**Records shown:**
= = = = = = =

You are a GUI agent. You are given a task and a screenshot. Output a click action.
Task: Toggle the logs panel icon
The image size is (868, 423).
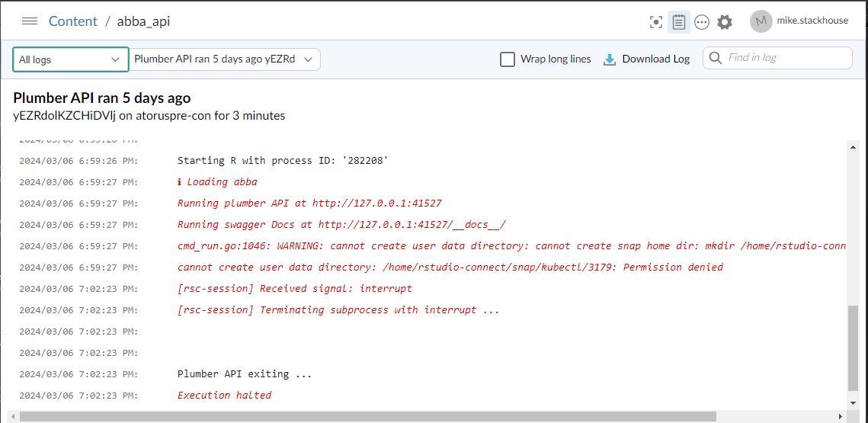679,22
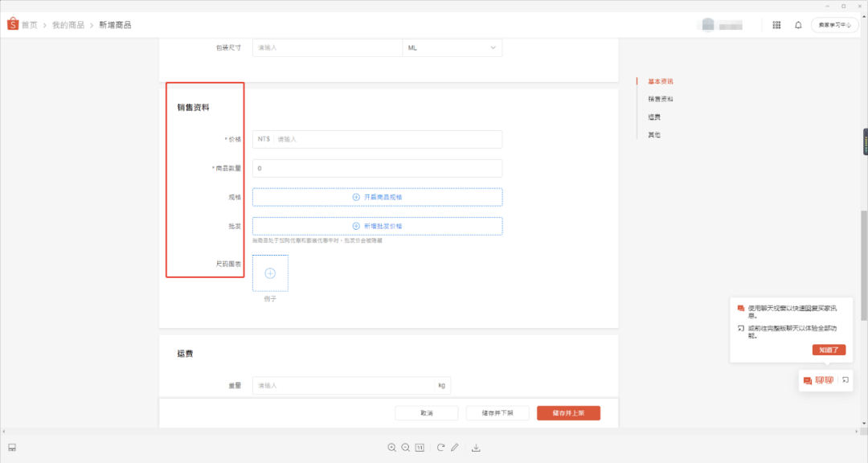Click the rotate/refresh icon in bottom toolbar
Image resolution: width=868 pixels, height=463 pixels.
[x=440, y=447]
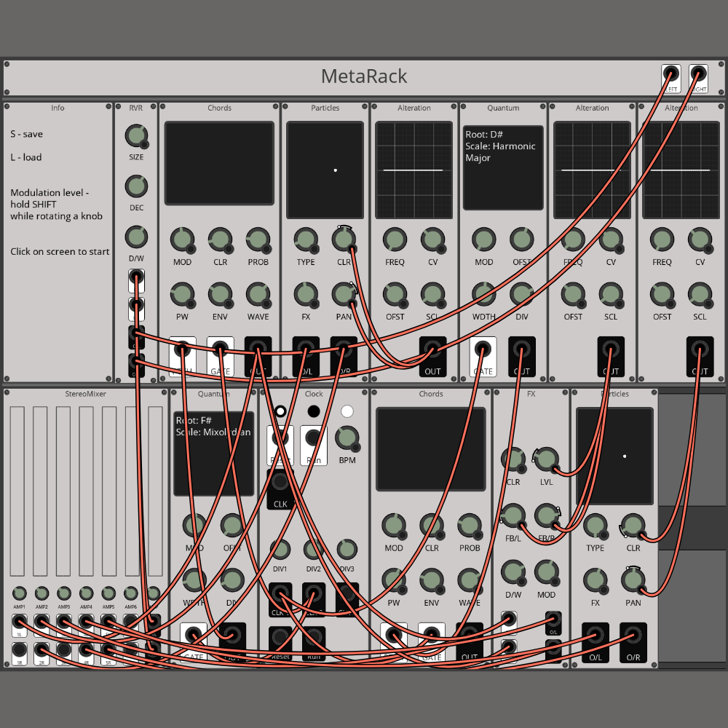Select the BPM knob on Clock module

click(347, 438)
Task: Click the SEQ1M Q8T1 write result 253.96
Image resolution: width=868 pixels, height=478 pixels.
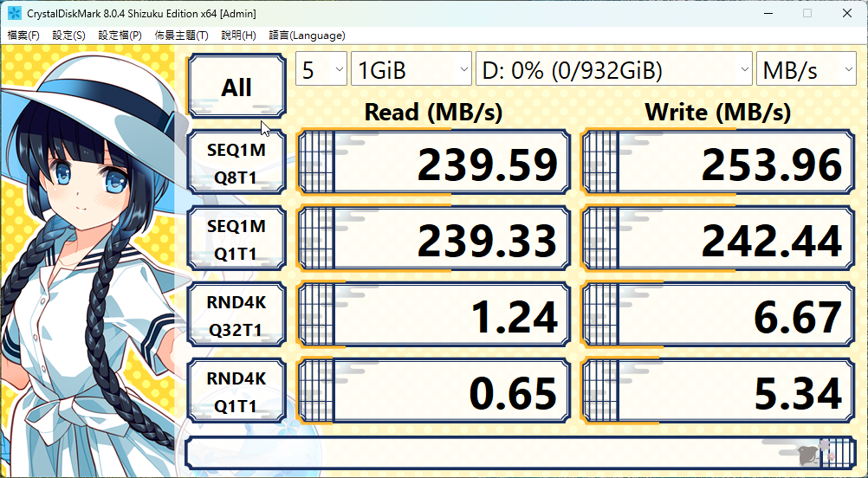Action: click(717, 164)
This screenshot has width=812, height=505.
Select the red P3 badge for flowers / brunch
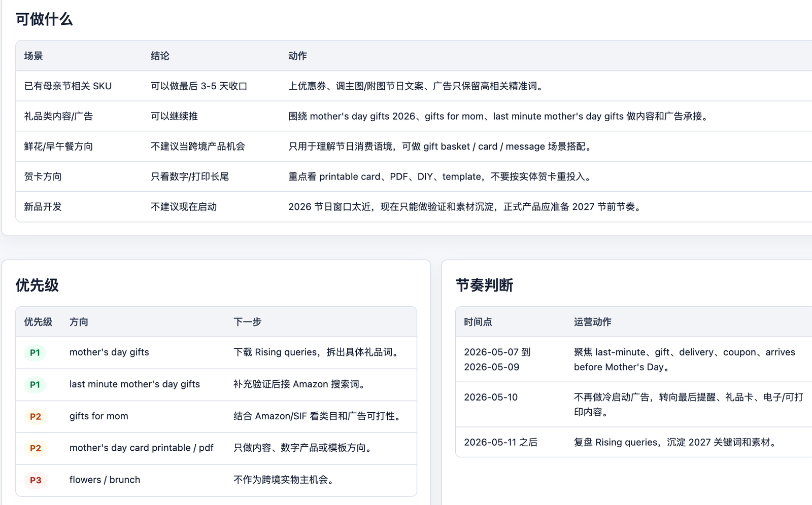36,480

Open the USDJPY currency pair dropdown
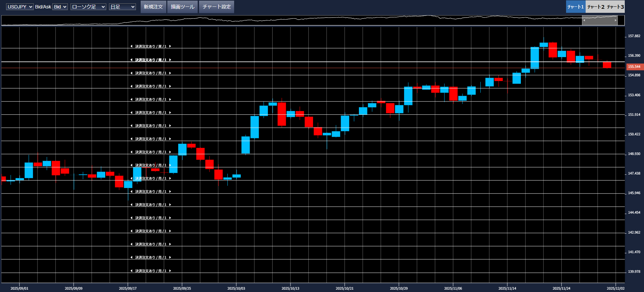20,7
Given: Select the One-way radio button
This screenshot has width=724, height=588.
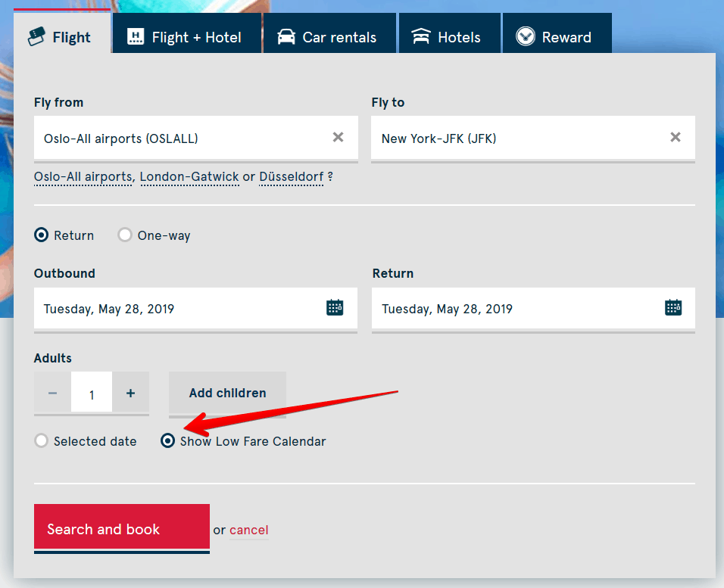Looking at the screenshot, I should click(x=124, y=235).
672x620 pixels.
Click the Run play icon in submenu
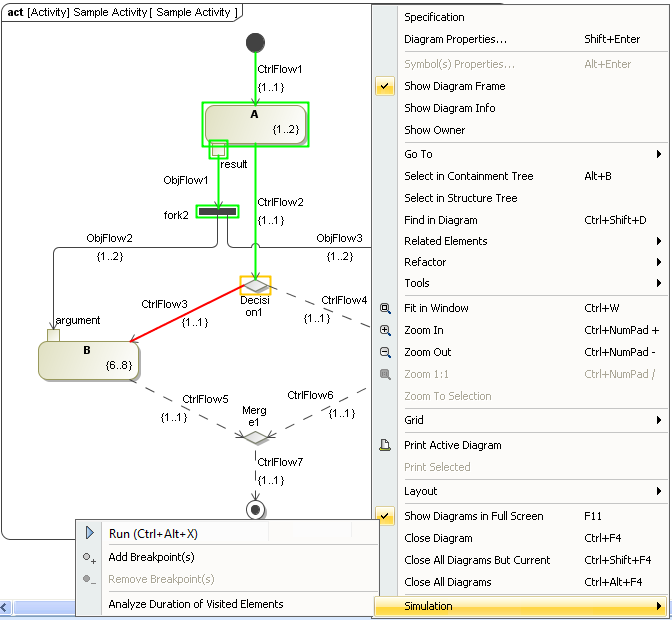pos(90,534)
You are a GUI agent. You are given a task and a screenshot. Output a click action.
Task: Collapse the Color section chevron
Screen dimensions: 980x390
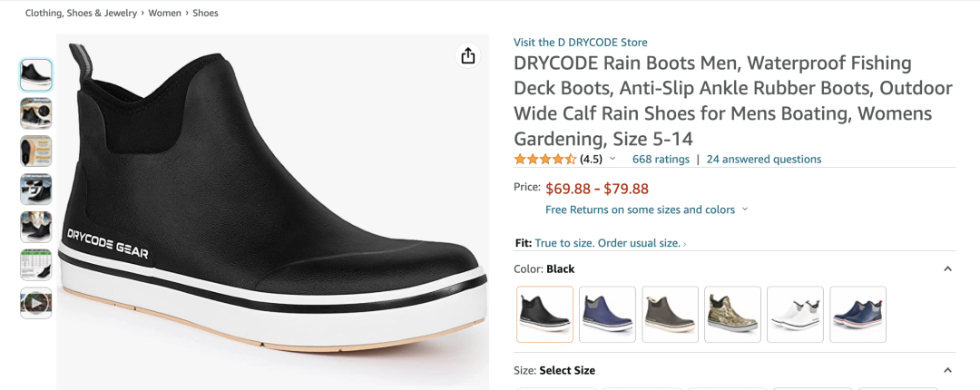pos(947,269)
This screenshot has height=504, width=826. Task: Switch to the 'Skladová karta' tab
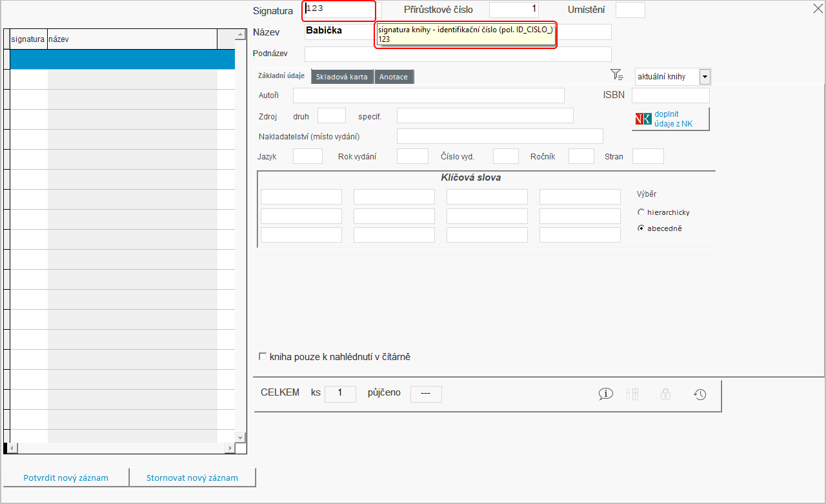tap(342, 77)
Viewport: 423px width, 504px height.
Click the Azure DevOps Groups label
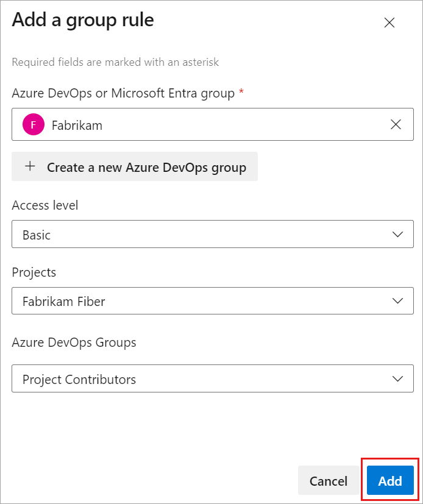pyautogui.click(x=74, y=343)

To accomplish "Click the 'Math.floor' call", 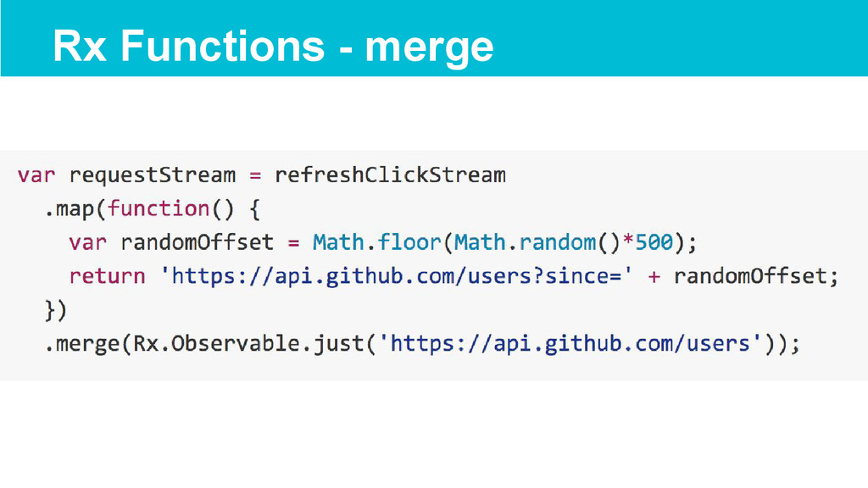I will [x=376, y=242].
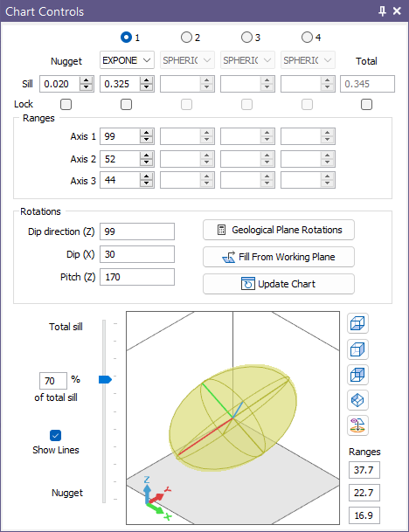Select structure radio button 3
Viewport: 409px width, 532px height.
pyautogui.click(x=246, y=37)
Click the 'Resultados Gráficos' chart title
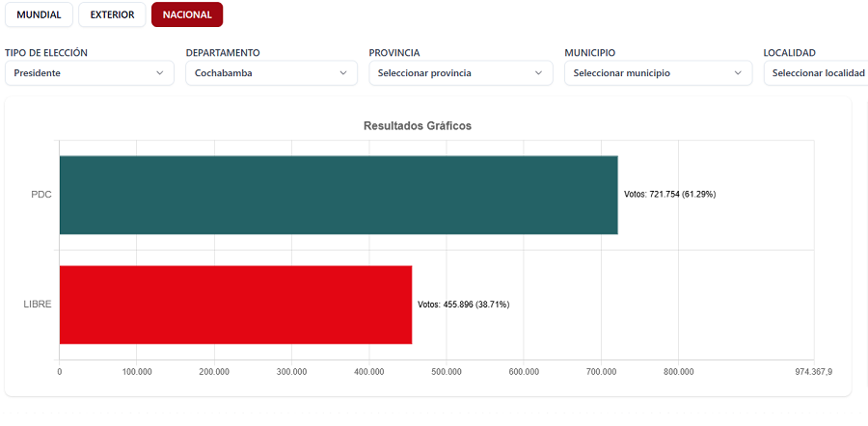 pos(417,125)
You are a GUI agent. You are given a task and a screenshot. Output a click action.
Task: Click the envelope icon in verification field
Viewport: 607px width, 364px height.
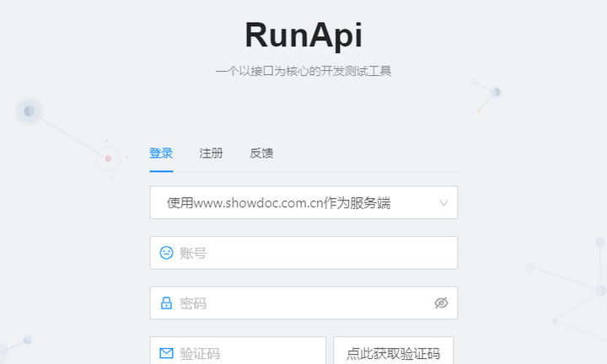click(166, 353)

= = = = = = =

**Exercise directions:** Taking the records above, print only and exactly the lines from the line with "This screenshot has width=812, height=505." to the line with "Viewport: 423px width, 504px height.", both kept, and exclude pictures.

**Answer to this task:**
This screenshot has width=812, height=505.
Select the red P3 badge for flowers / brunch
36,480

Open the USDJPY currency pair dropdown
20,7
Given: Select the One-way radio button
This screenshot has width=724, height=588.
Looking at the screenshot, I should click(x=124, y=235).
672x620 pixels.
Click the Run play icon in submenu
pos(90,534)
You are a GUI agent. You are given a task and a screenshot. Output a click action.
Task: Collapse the Color section chevron
Screen dimensions: 980x390
pos(947,269)
This screenshot has height=504, width=826. Task: Switch to the 'Skladová karta' tab
tap(342, 77)
Viewport: 423px width, 504px height.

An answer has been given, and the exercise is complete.